What this has done is impose additional administrative requirements that now take time away from our seeing patients or doing clinical activity.
—Joshua Lenchus, DO, RPh, FACP, SFHM
Hospitalist leaders are taking a wait-and-see approach to the Physician Payment Sunshine Act, which requires reporting of payments and gifts from drug and medical device companies. But as wary as many are after publication of the Final Rule 1 in February, SHM and other groups already have claimed at least one victory in tweaking the new rules.
The Sunshine Rule, as it’s known, was included in the Affordable Care Act of 2010. The rule, created by the Centers for Medicaid & Medicare Services (CMS), requires manufacturers to publicly report gifts, payments, or other transfers of value to physicians from pharmaceutical and medical device manufacturers worth more than $10 (see “Dos and Don’ts,” below).1
One major change to the law sought by SHM and others was tied to the reporting of indirect payments to speakers at accredited continuing medical education (CME) classes or courses. The proposed rule required reporting of those payments even if a particular industry group did not select the speakers or pay them. SHM and three dozen other societies lobbied CMS to change the rule.2 The final rule says indirect payments don’t have to be reported if the CME program meets widely accepted accreditation standards and the industry participant is neither directly paid nor selected by the vendor.
CME Coalition, a Washington, D.C.-based advocacy group, said in a statement the caveat recognizes that CMS “is sending a strong message to commercial supporters: Underwriting accredited continuing education programs for health-care providers is to be applauded, not restricted.”
SHM Public Policy Committee member Joshua Lenchus, DO, RPh, FACP, SFHM, said the initial rule was too restrictive and could have reduced physician participation in important CME activities. He said the Accreditation Council for Continuing Medical Education (ACCME) and other industry groups already govern the ethical issue of accepting direct payments that could imply bias to patients.

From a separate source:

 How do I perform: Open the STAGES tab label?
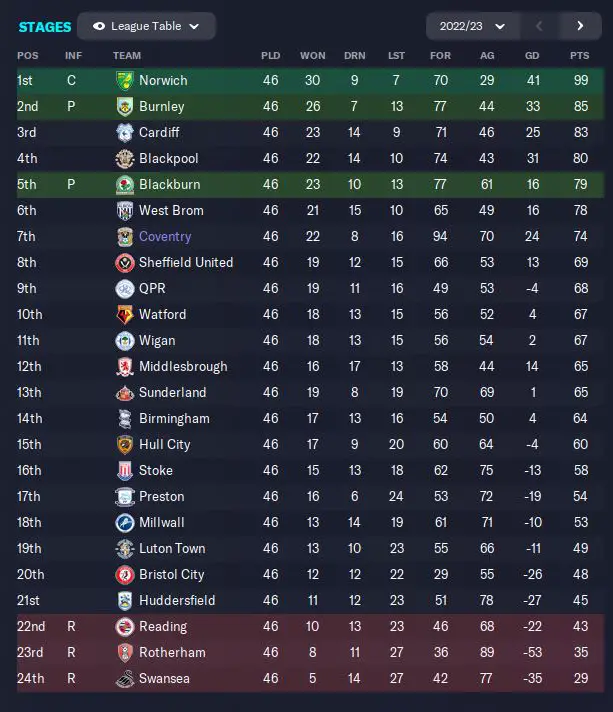coord(45,27)
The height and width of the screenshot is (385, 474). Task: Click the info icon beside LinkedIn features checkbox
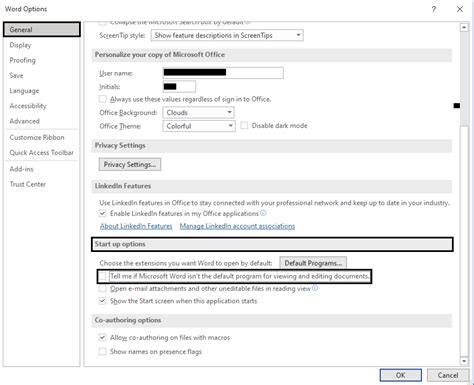tap(263, 213)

“I’m not so sure we needed the Sunshine Act as part of the ACA at all because these same things were in effect from the ACCME and other CME accrediting organizations,” said Dr. Lenchus, a Team Hospitalist member and president of the medical staff at Jackson Health System in Miami. “What this has done is impose additional administrative requirements that now take time away from our seeing patients or doing clinical activity.”
Those costs will add up quickly, according to figures from the Federal Register, Dr. Lenchus said. CMS projects the administrative costs of reviewing reports at $1.9 million for teaching hospital staff—the category Dr. Lenchus says is most applicable to hospitalists.
Dr. Lenchus says there was discussion within the Public Policy Committee about how much information needed to be publicly reported in relation to CME. Some members “wanted nothing recorded” and “some people wanted everything recorded.”
“The rule that has been implemented strikes a nice balance between the two,” he said.
Transparent Process
Industry groups and group purchasing organizations (GPOs) currently are working to put in place systems and procedures to begin collecting the data in August. Data will be collected through the end of 2013 and must be reported to CMS by March 31, 2014. CMS will then unveil a public website showcasing the information by Sept. 30, 2014.
Public Policy Committee member Jack Percelay, MD, MPH, FAAP, SFHM, said some hospitalists might feel they are “being picked on again” by having to report the added information. He instead looks at the intended push toward added transparency as “a set of obligations we have as physicians.”